Addressing the Nikkei “Future of Asia” conference, foreign minister S Jaishankar called for diversification of supply chains from the current over-dependence on China. India, said Jaishankar, can “derisk the global economy through more effective partnerships” calling for multiple engines of growth, in a multipolar and “rebalanced” world.
“It is only with such redundancy that the world can face the next pandemic better than we are doing the current one.”
The pandemic, he said, had upended the global conversation on globalisation with countries focusing more on strategic autonomy at least in critical areas of the economy and supply chains. “Trust and transparency” are foremost in the minds of countries after the pandemic. “It was bad enough to be confronted with shortages and disruptions; worse that they could become pressure points.” This is a veiled reference to China’s coercive actions on supplies both in the first and second waves of the pandemic.
There was a subtle reference to the fact that countries went into extreme nationalist modes during the pandemic. “Few practiced what they preached. Some even stopped preaching altogether,” Jaishankar said. “Call it buying nationally, middle-class concerns, dual circulation of self-reliance—there is no question that many polities are seeking to hedge against excessive exposure internationally.”
Jaishankar said, “Meeting the health and medical requirements of the world effectively requires a mature recognition of the global nature of the underlying supply chains. … it cannot be addressed purely nationally and in fact needs a collaboration of a very different order. The answer to the pandemic challenge is to expand and smoothen the global flows, while creating confidence that the outcomes are for the benefit of the world.”

— DATASET CONTENT —
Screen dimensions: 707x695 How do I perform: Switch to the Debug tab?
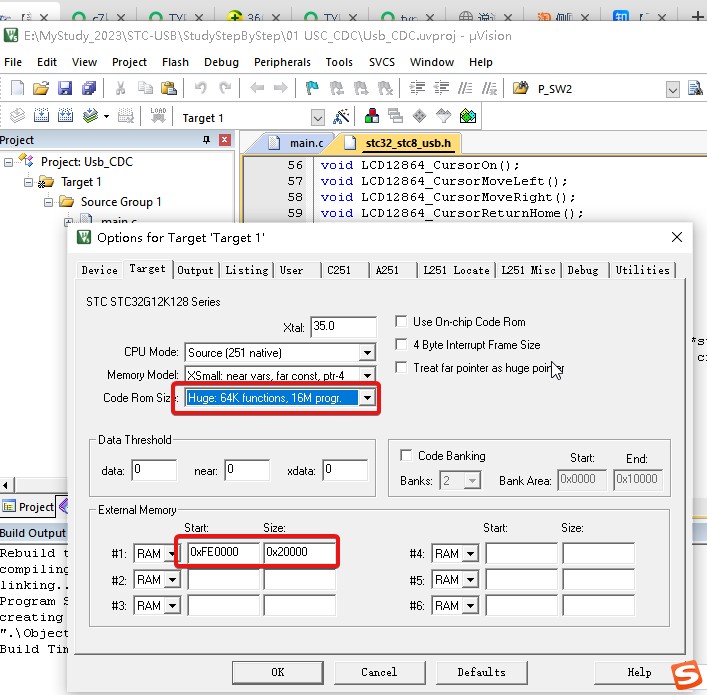pos(583,270)
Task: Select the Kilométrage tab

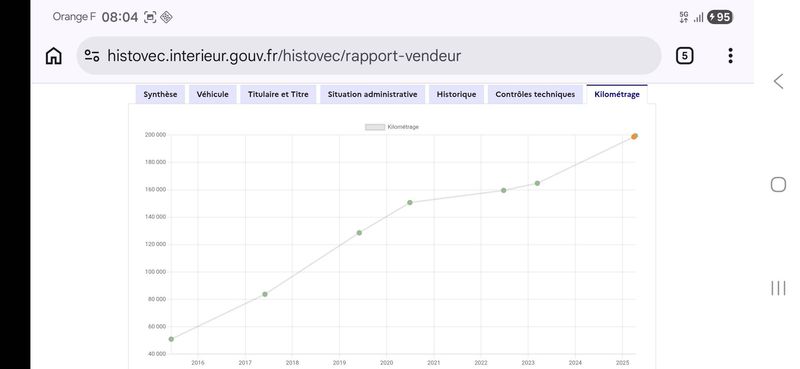Action: [617, 94]
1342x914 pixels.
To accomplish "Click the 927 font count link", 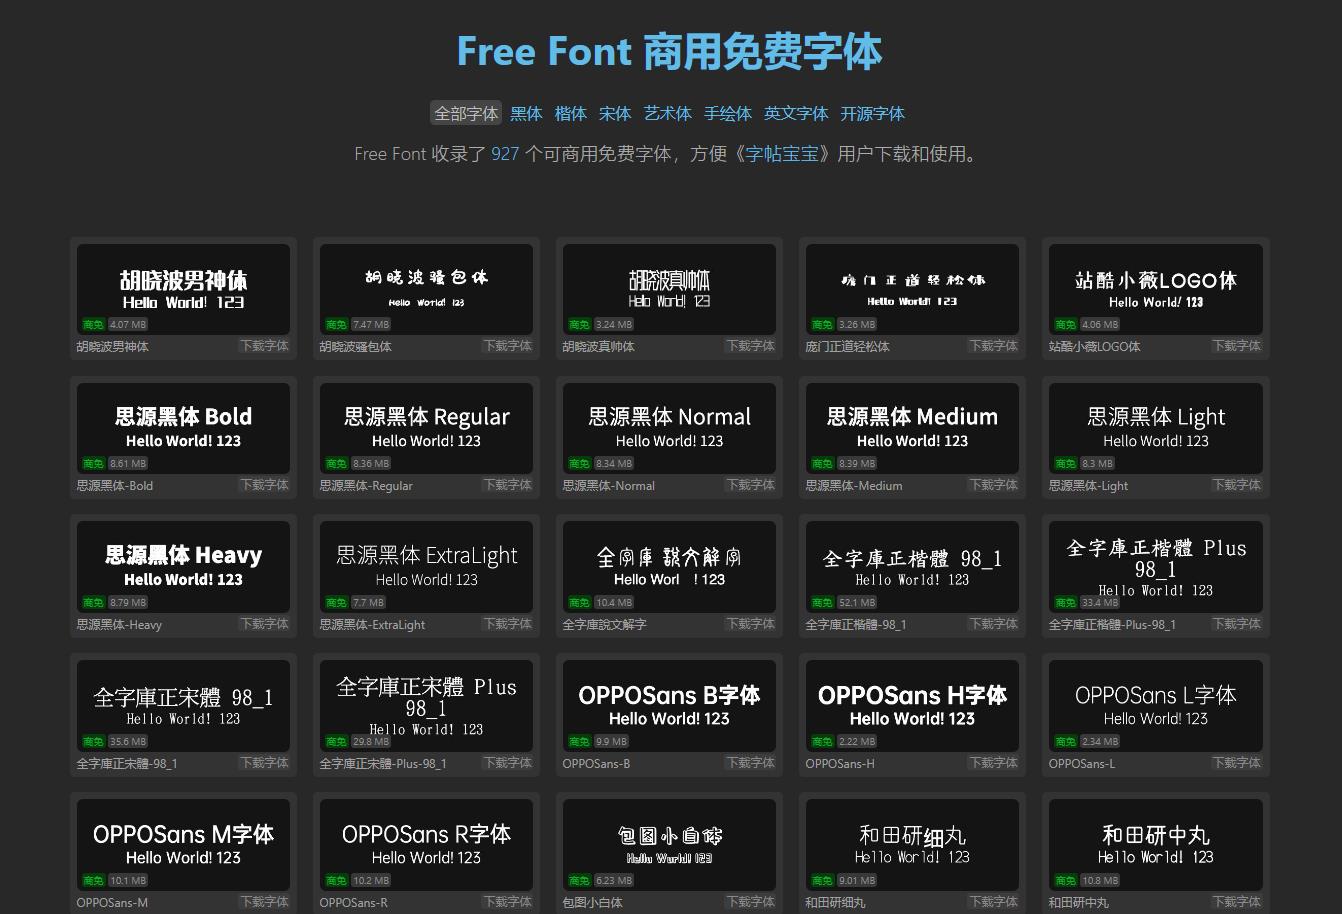I will pyautogui.click(x=505, y=153).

— YOUR TASKS —
• a. Answer these questions from the passage on Jaishankar's supply-chain remarks, one line each:
(i) At which conference did Jaishankar speak?
(ii) Which two things are foremost in the minds of countries after the pandemic?
(iii) What does Jaishankar give as the answer to the pandemic challenge?
• b. In the passage on Jaishankar's supply-chain remarks, Jaishankar offers several names for how polities hedge against excessive international exposure. List all of them.
• c. Reproduce the part of the passage on Jaishankar's supply-chain remarks starting with "The pandemic, he" and going on through "of the pandemic.".

— SOLUTIONS BY TASK —
• a.
(i) The Nikkei "Future of Asia" conference.
(ii) Trust and transparency.
(iii) To expand and smoothen the global flows, while creating confidence that the outcomes are for the benefit of the world.

• b.
- buying nationally
- middle-class concerns
- dual circulation of self-reliance

• c.
The pandemic, he said, had upended the global conversation on globalisation with countries focusing more on strategic autonomy at least in critical areas of the economy and supply chains. “Trust and transparency” are foremost in the minds of countries after the pandemic. “It was bad enough to be confronted with shortages and disruptions; worse that they could become pressure points.” This is a veiled reference to China’s coercive actions on supplies both in the first and second waves of the pandemic.